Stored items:
/---

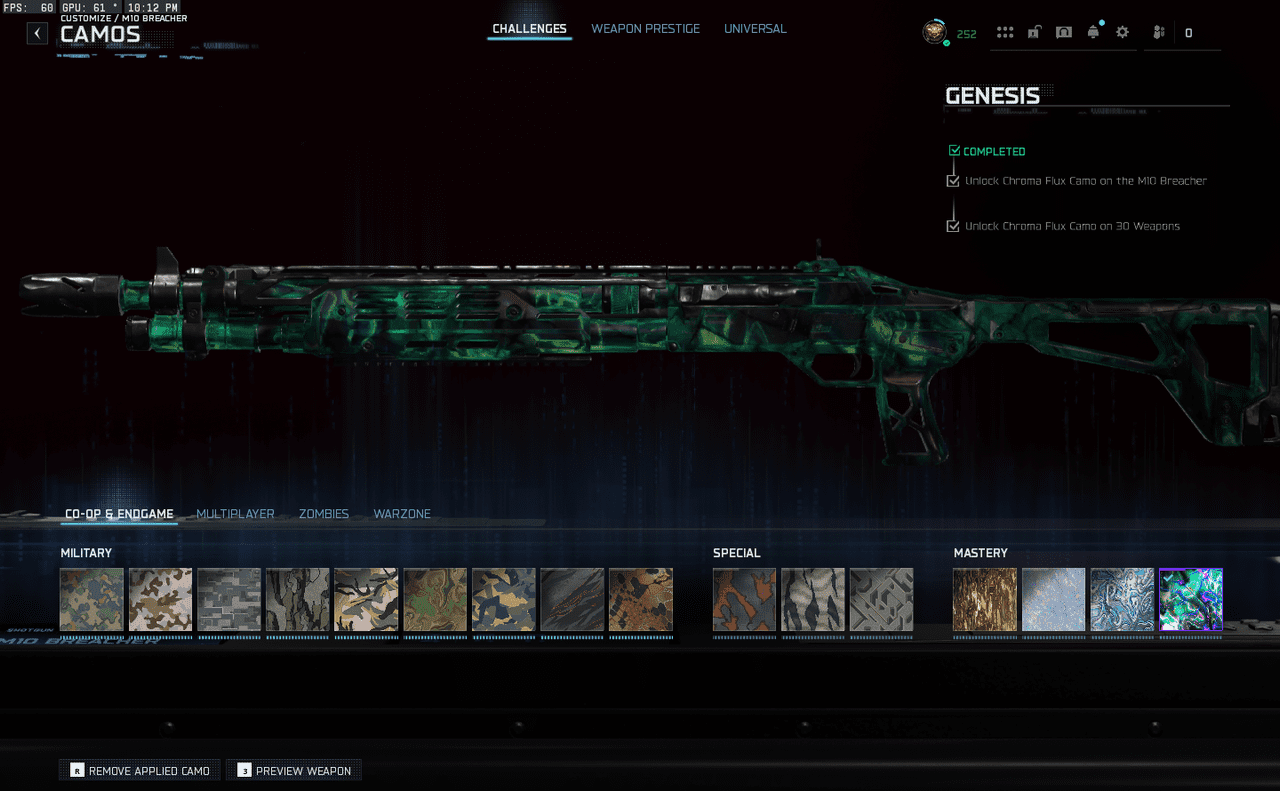Click the back arrow beside Camos
The width and height of the screenshot is (1280, 791).
tap(37, 33)
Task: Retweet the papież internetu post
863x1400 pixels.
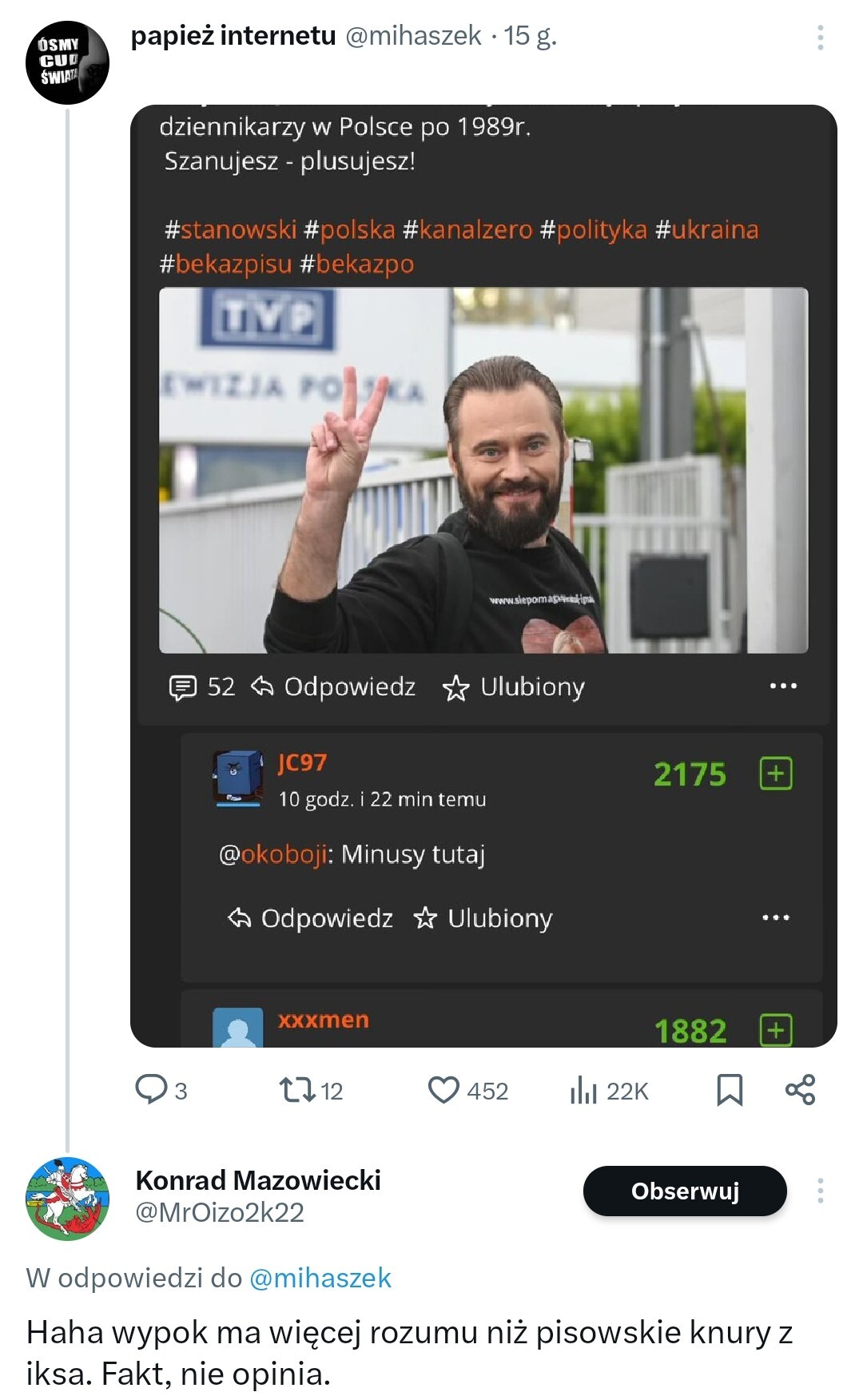Action: click(297, 1090)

\---

Set down exactly, and only, the lines from the one containing "Task: Retweet the papież internetu post" through the last line of the entries. Pictures do not belong in the copy.

Task: Retweet the papież internetu post
863x1400 pixels.
Action: click(297, 1090)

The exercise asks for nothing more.